While I conferenced, Michael and the Cabbage roamed the streets of Vancouver. They hopped on and off the bus and in and out of shops. They filled their bellies with raw fish and sweets. The Cabbage collected Canadian coins and buttons. They visited the Diaso multiple times, emerging with new flavor of Poky each time and some trinket. When I joined them for dinners, we’d eat more raw fish and I’d listen to them talk about the things they saw. Each day, I listened and watched as Michael fell more and more in love with the city. By the end of the week, he was looking up housing and the steps to becoming a Canadian citizen.
When I was finally done conferencing, Amani drove up from Seattle to spend the day with us. We laughed, we ate…Lord, how we ate, and we toured the city. We took Chris to the A-maze-ing Laughter sculpture and I left him in the hand of one of the laughing statues, laughing at the perfection of leaving Chris in the middle of laughing statues. Amani, ever so gently and sweetly, moved Chris’s ashes around to work him into the grooves of the statue hand, so that his ashes would linger there a little longer. She took the most hilarious and obscene photo of me with a statue. Our laughter over this photo was so deep that it became the soundless, breathless kind, leaving us gasping for air. The four of us walked ourselves to a foot spa for foot rubs before dinner. Highly recommended. Amani and I bought ridiculous matching t-shirts so we could laugh our heads off even more when we parted ways. How special it is to find such a friendship at this stage in life.

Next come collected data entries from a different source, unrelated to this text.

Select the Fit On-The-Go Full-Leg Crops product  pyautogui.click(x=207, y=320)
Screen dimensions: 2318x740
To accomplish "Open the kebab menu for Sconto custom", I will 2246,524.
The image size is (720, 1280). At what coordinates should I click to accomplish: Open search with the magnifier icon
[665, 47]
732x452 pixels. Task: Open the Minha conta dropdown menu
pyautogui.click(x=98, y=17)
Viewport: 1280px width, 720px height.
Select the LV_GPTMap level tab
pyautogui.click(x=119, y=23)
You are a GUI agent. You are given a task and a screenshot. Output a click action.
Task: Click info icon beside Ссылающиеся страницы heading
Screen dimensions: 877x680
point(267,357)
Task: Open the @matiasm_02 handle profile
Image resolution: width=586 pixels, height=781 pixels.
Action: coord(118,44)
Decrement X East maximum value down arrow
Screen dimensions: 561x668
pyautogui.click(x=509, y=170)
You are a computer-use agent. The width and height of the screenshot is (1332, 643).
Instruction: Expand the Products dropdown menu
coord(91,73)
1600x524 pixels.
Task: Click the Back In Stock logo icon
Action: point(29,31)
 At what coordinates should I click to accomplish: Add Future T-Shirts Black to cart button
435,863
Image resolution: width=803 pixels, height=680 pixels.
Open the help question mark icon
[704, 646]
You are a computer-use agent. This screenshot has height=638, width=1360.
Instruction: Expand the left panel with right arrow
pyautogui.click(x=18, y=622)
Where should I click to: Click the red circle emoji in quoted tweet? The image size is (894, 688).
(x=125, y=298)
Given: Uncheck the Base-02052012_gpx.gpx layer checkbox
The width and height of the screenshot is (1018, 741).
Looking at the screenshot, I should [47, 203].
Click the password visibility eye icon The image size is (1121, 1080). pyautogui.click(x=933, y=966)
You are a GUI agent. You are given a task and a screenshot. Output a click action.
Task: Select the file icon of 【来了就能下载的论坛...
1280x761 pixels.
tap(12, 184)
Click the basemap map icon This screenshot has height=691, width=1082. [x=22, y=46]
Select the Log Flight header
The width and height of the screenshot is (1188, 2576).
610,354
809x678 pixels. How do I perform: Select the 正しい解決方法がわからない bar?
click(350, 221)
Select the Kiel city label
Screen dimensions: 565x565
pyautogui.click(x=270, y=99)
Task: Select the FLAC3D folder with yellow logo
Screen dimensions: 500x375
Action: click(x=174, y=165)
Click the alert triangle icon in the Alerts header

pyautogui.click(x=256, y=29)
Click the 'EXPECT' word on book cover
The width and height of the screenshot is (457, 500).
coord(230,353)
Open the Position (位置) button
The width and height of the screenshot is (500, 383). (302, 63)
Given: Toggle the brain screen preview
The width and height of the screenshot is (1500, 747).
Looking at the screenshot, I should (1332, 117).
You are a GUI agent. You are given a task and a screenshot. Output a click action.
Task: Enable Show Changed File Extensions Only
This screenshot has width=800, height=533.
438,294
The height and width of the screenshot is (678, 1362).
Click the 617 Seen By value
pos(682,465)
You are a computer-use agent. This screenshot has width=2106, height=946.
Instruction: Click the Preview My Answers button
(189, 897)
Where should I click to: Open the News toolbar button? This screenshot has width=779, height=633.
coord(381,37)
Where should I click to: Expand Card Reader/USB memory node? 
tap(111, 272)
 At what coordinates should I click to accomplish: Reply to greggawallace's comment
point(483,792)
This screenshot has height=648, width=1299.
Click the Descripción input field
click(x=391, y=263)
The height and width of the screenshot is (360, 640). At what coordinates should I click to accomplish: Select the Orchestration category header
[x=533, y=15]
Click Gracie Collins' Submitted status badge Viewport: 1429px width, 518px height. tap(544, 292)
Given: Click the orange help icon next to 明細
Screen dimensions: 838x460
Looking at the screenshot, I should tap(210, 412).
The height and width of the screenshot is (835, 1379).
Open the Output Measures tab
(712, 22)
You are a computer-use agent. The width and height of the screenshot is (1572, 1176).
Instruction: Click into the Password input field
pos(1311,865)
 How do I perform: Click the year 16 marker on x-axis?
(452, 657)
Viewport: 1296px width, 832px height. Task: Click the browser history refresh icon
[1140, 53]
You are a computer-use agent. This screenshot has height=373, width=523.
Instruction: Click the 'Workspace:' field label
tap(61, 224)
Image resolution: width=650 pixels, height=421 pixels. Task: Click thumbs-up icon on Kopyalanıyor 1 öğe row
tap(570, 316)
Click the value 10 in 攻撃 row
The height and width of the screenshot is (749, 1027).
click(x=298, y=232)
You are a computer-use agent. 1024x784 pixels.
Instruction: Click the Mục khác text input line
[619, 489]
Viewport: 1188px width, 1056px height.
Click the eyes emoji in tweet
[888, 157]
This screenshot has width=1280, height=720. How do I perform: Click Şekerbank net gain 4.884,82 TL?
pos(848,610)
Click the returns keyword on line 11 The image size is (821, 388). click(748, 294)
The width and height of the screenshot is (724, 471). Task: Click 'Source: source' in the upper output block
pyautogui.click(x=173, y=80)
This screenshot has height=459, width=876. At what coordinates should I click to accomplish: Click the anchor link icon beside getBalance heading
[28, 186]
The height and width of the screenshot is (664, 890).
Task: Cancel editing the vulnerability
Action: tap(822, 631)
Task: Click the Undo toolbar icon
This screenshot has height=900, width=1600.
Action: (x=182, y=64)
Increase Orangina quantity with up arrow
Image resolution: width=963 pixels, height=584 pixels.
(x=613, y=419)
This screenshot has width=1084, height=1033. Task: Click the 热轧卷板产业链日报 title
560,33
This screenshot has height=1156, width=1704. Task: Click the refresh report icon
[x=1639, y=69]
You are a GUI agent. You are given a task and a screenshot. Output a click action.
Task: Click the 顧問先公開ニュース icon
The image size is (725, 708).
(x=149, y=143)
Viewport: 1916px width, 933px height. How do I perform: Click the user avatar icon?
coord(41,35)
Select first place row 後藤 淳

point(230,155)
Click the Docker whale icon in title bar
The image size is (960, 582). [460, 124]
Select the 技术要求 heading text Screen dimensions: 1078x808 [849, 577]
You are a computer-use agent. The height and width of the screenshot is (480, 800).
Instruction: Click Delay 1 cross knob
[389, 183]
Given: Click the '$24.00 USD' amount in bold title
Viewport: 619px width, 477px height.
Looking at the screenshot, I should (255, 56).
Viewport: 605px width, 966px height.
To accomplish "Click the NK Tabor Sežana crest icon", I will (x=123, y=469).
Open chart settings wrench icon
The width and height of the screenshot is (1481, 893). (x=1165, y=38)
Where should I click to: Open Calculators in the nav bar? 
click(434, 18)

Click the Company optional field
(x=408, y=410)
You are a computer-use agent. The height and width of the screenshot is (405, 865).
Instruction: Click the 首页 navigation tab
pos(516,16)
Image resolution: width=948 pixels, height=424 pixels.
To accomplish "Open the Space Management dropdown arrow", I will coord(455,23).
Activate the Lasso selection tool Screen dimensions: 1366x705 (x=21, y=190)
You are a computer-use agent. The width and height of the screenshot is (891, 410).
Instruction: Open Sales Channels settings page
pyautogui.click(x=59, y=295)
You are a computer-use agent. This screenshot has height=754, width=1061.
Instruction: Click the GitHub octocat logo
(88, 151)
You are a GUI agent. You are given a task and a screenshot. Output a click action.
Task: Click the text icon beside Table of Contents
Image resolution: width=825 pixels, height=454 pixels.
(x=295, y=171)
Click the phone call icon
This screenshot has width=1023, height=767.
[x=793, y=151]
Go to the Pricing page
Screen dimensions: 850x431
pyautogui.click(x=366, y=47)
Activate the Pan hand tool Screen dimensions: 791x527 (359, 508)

The next day, the three of us explored the markets and shops of Granville. The Cabbage discovered a water park where we let them play in the clothes they had on, being totally unprepared for a day of water play. They played for hours, while Michael and I roamed the shops, periodically checking in with them. This was our very last day and we savored every sight and meal. The next morning, we walked out of the hotel for the last time into a cool and overcast day and we made our way to the airport. The weather was fitting for the mood. We arrived in Vancouver under similar weather conditions, but the clouds broke away so that our week was filled with sunshine. Just like in my yoga classes when I start the class with a focus on the breath and end the class with a focus on the breath, we started our trip with clouds and ended it with clouds.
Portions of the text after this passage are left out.